The original timber framing survives to the right gable end, which is jettied to the first floor and attic. It features moulded and chamfered bressumers supported on carved corner brackets with thin colonettes, the attic bressumer displaying quatrefoil and other carved decoration. The original framing shows close-set vertical posts with a middle rail; circular shapes intersect with narrow rectangular panels to the first floor, with vertical posts and a serpentine brace below the window; and concave lozenges to the attic. Original triangular-chamfered wooden mullioned and transomed windows are present on the ground and first floors, with 7 lights at the lower level and 5 at the upper level. A small Tudor-arched window is in the attic. Carved brackets at a 45-degree angle to the left and right on the ground floor, and another now internal to the rear, indicate that the front and rear walls were originally also jettied.
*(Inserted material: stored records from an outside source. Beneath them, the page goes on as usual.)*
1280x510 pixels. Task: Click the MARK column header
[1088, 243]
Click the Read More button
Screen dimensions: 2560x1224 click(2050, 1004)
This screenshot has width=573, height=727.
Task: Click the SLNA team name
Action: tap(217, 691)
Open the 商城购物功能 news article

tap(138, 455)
Lighter rectangular panelling survives on the front wall to the right but is probably later than that to the gable end.
The front has 20th-century casements to either side of a central two-storey gabled porch, likely on the site of an earlier timber-framed structure. This porch has a 20th-century casement to the first floor and a four-panel door (with glazed upper panels) under an outer 20th-century gabled brick porch. A central brick ridge stack has four diagonally set shafts. A Salop Fire Insurance Plate numbered 13161 is located to the left of the first-floor window on the right gable end.
Inside, the right ground-floor room has deep-chamfered cross and spine beams with a dragon beam to the rear right corner. The left ground-floor room features a richly moulded cross-beam ceiling with run-out stops and a moulded dragon beam to the rear left corner. An 18th-century wooden wall cupboard to the rear right corner has a pilastered round-headed arch with a 'keystone'. A wide central stack with a staircase is behind the room on the right. Chamfered ceiling beams are on the first floor, and timber framing is said to partly survive beneath plasterboard to the original back wall. The double-purlin roof, visible in the roof space, has king-struts (missing to the left truss) and raking struts supporting principal rafters; short straight windbraces are also present. Wide boarded floorboards are found on the first floor and in the attic. Building foundations were reportedly discovered beneath the lawn to the front of the house. A 20th-century addition to the rear is not considered to be of special architectural interest.